» PAGE
Directly examining the data set is an important start, but typically, we can gain additional insights by summarizing the data. The methods used to summarize data depend on whether the variable is categorical or quantitative; therefore, each section is divided into a subsection for quantitative and categorical variables for the remainder of this note.
1.1.1. Data Lineage¶
Before analyzing the data, it is vital to understand how the data were generated and collected. Collectively, we call this information the lineage of the data. This is key for understanding how the data can be used, what limitations the data might have, and what methods of analysis are appropriate. Keeping track of a data set’s lineage is a collaborative effort between managers, data scientists, business analysts, etc., and requires good documentation and organization practices. Below we outline the “three Ws” of data collection.
Who or what do the data represent? Are the data representative of the population(s) we are interested in?
Where are the data stored? Are we following privacy best practices?
When were the data collected? Has something fundamental changed since the data were collected?
It is important for any data science team to know the answer to these questions before embarking on any analysis.

» DIRECTIVES
[A] According to the data lineage passage, what name is given to the information about how the data were generated and collected?
[B] Decide whether each statement agrees with the data lineage passage, answering yes or no and quoting the words that settle it:
(i) Keeping track of a data set's lineage is left to data scientists alone.
(ii) The way data are summarized depends on whether the variable is categorical or quantitative.
(iii) Privacy comes up under the question of when the data were collected.
[C] Extend the data lineage passage with a few sentences that pick up after its final line.
The data that come next have no connection to the data lineage passage.

» MATERIAL
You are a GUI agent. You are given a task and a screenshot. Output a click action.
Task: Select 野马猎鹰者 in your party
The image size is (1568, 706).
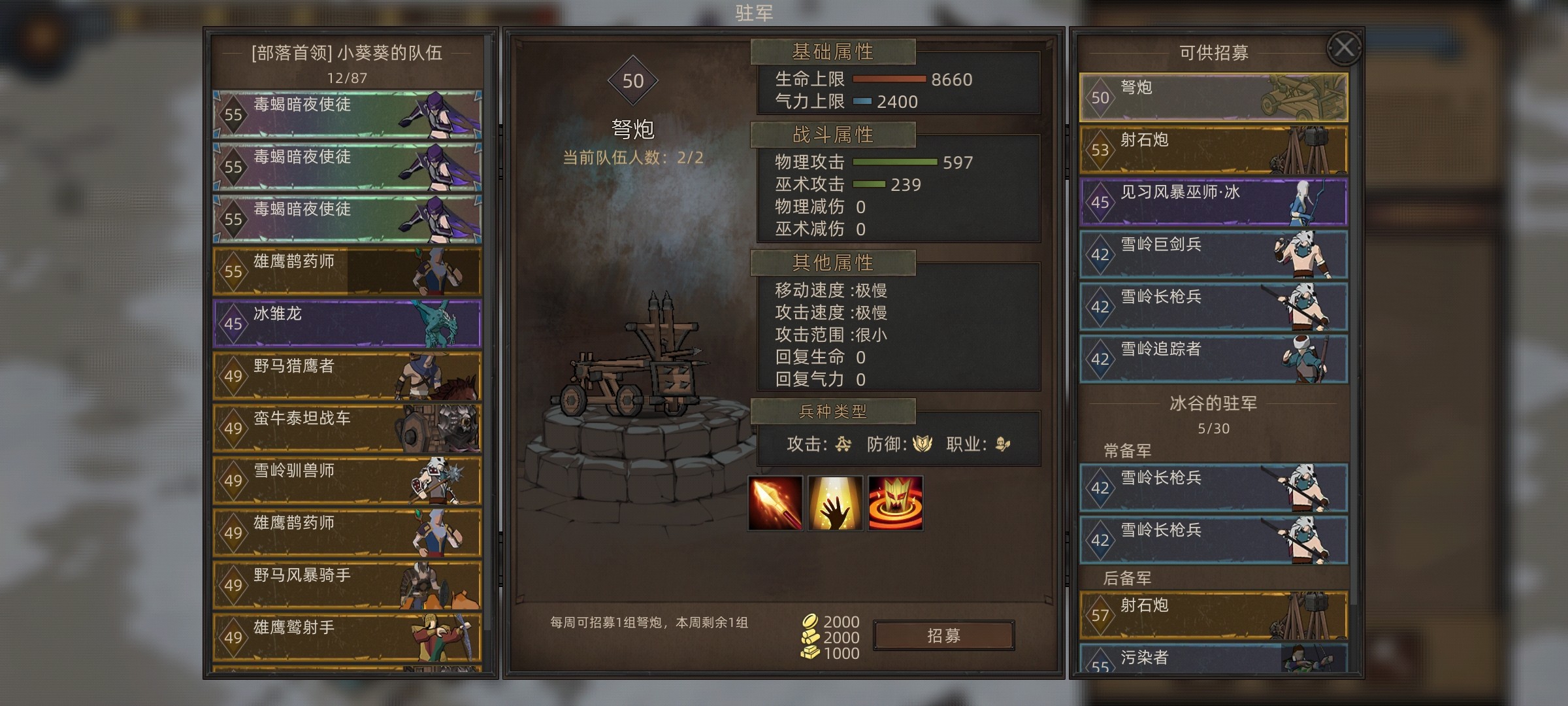347,376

» ANSWERS FOR THE EXERCISE
[A] The lineage of the data.

[B]
(i) No: "Keeping track of a data set’s lineage is a collaborative effort between managers, data scientists, business analysts, etc."
(ii) Yes: "The methods used to summarize data depend on whether the variable is categorical or quantitative"
(iii) No: "Where are the data stored? Are we following privacy best practices?"

[C]
1.1.2. Missing Data¶
Most modern data sets are likely to have missing values. Good data practice requires that missing values are indicated in a unique way, such as with a symbol like NA
or a null entry. Using a numeric value such as -1 or 99 to indicate missing values can be dangerous and is not encouraged.
To determine the best strategy for handling missing values, we need to understand how the missing values were created. Typically, this requires examining the pattern that the missing data forms. Data scientists and statisticians distinguish between data that are missing in some systematic way, compared to data that are missing completely at random (MCAR). If the data are MCAR, a complete case analysis (where rows with missing data are ignored) will produce valid results. On the other hand, if there are patterns in the missing data, we need to apply more advanced statistical techniques that are not covered in this course. An example of a pattern would be seeing that taller people failed to report their weight at a higher rate.